Gotta love Claudell’s reaction the day after the Braves fired Haas (no link, via the AJC archives):

“This is a positive step,” [Claudell] Washington said. “For us to win this year, we had to have a three-or four-run lead in the eighth inning. A one- or two-run lead, and he was going to mess it up, I guarantee you that. It’s hard getting up for that every day.

“I don’t understand what they were doing upstairs. There was no way we could have gotten this far out and made some move. This wasn’t a triple-A team, but he ran it like a triple-A team.”

His firing was assured 12 days earlier (from the AJC archives, 8/12/85):

“I never try to judge what another manager does, ” said Dodgers manager Tom Lasorda, a Chesire-cat smile creasing his face.

“I’m not the manager of the Braves, ” said pitcher Orel Hershiser, not saying if he would apply for an opening.

The firestorm appeared in the eighth, with the Braves leading by a third-inning unearned run. Gene Garber, scored on once in his previous 15 appearances, pitched a perfect seventh but allowed a leadoff single by Ken Landreaux. Garber retired Pedro Guerrero, and Haas went to his think tank. With Sutter ready, Haas brought in lefthander Terry Forster, who had spent eight hours at an area beach making a nonsensical music video called “Fat Is In.” He retired pinch-hitter Candy Maldonado on a grounder, and Landreaux made it to second.

With Sutter ready, the right-handed Mike Marshall came to bat. Haas gave Forst er this no-win assignment: do not intentionally walk Marshall, but pitch with the intention of walking him.

The next step in Haas’ plan was that either Forster would pitch to the next hitter, the left-handed Mike Scioscia, or Sutter would enter to face a right-handed pinch hitter. Haas also played the percentages; Marshall was 0-for-5 lifetime against Forster.

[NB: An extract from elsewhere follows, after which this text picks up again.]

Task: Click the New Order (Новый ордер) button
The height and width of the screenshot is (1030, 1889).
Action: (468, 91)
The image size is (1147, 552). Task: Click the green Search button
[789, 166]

“That’s where statistics can muck it up, ” Haas said. “Either make (Marshall) hit a pitcher’s pitch or walk him. Forster’s been doing a good job, but you can’t throw (Marshall) a pitch over the plate. Sutter can’t do it every time. It’s still the eighth inning. He would have pitched the ninth.”

The Braves never made it. Even with the count 2-0 to Marshall, Haas did not or der the intentional walk because “you don’t just put the winning run on base.” Forster tried a slider at Marshall’s feet. The pitch stayed high in the strike zone, and Marshall drove it to left for the game-winning homer.

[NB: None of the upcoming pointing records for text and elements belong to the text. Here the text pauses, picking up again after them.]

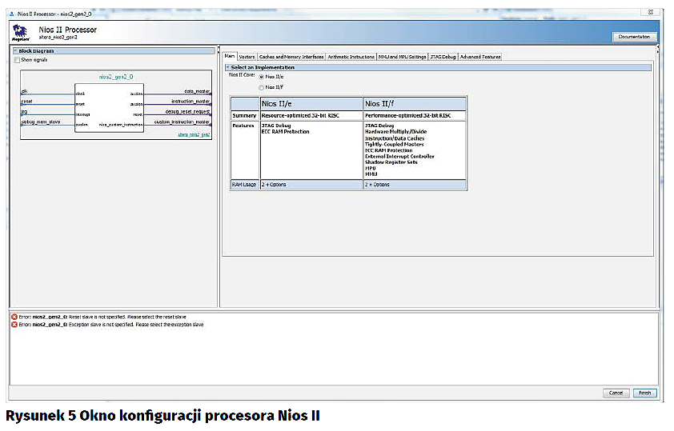
Task: Collapse the Select an Implementation section
Action: 227,67
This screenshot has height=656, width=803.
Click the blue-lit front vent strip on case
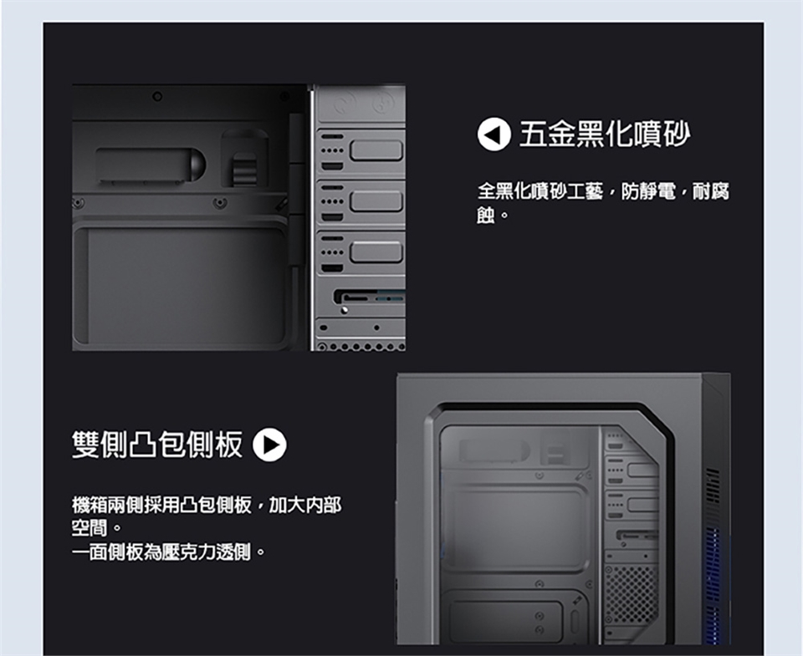click(713, 557)
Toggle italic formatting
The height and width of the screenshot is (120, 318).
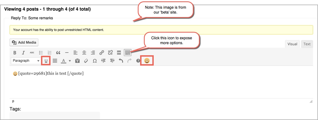[x=24, y=53]
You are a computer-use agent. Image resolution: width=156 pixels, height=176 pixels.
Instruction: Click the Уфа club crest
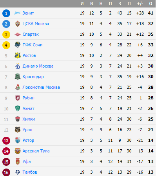(x=18, y=161)
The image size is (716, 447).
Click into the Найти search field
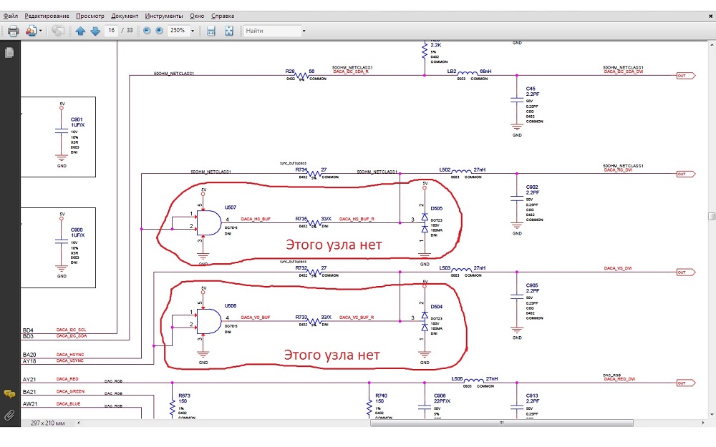tap(271, 31)
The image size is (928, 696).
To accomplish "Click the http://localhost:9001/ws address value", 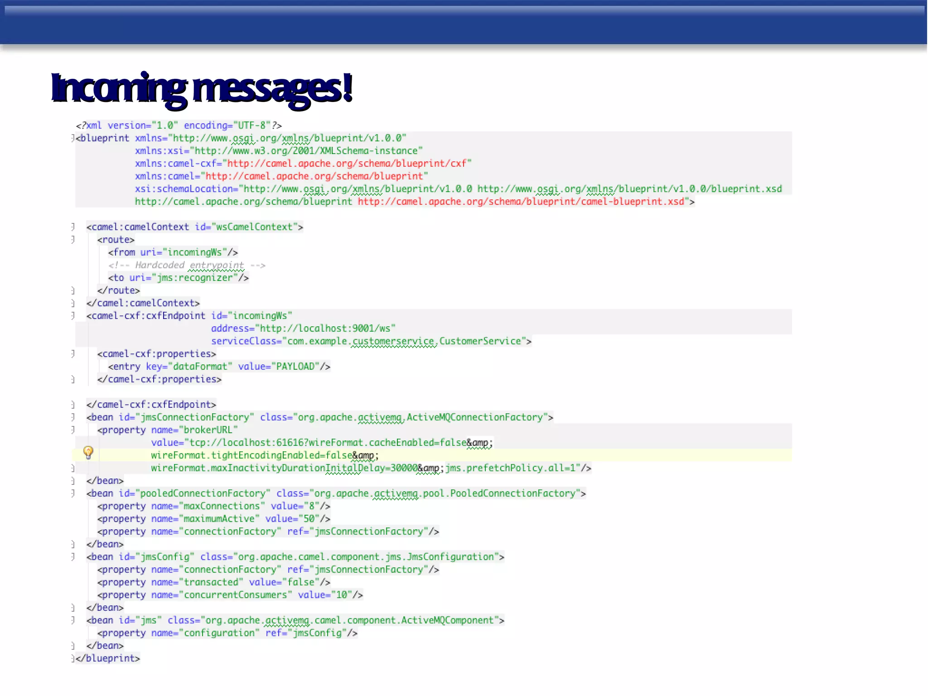I will click(325, 329).
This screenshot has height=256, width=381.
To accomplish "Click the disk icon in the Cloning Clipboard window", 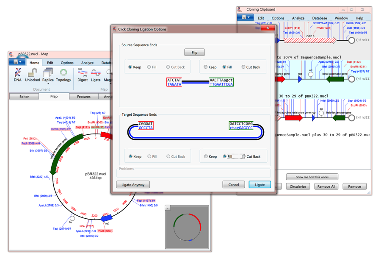I will (244, 17).
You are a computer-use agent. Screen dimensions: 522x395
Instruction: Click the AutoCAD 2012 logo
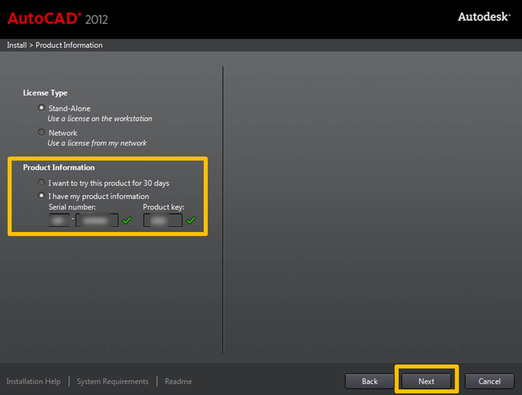point(57,19)
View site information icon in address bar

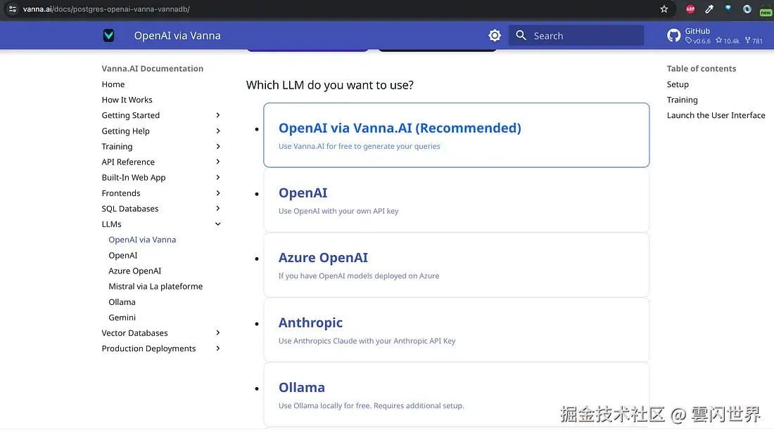[x=12, y=9]
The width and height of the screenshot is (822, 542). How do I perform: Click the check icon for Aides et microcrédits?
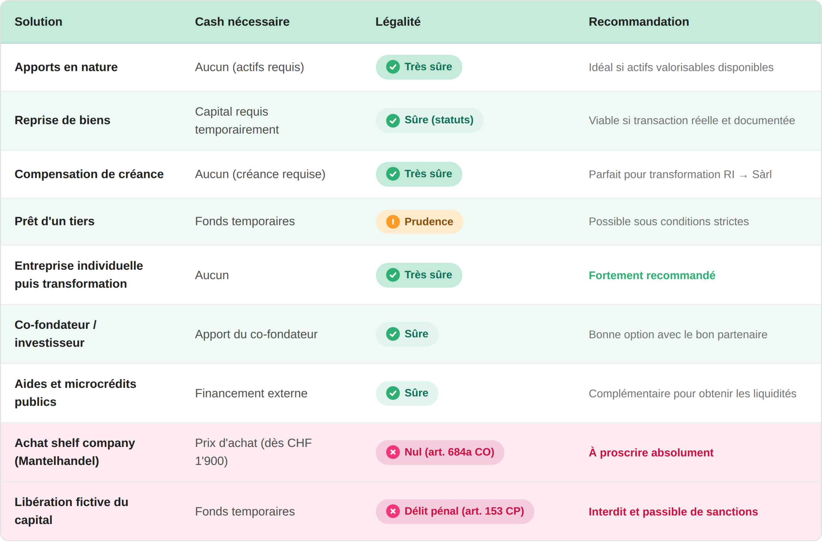tap(393, 393)
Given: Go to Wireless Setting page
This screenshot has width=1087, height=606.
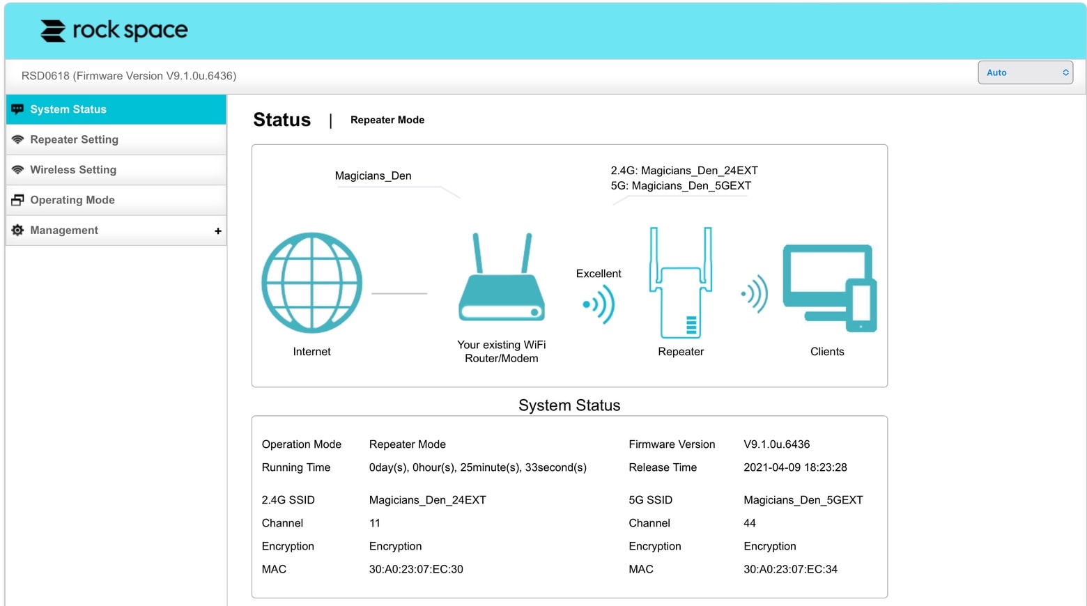Looking at the screenshot, I should pyautogui.click(x=73, y=169).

4 thoughts on “The last days of Eddie Haas

  1. After the previous three winning (and, as importantly, fun) years, 1985 was a goddamned nightmare.

    Cool that CW was so blunt. Always loved that dude.

  2. Claudell was full of good advice. Among other gems, always blame the joint in the glovebox on the valet.

  3. 1985! Man, sometimes I wake up in a cold sweat, and my wife says, “Bad dream.” And I just say, “Eddie Haas.” She understands.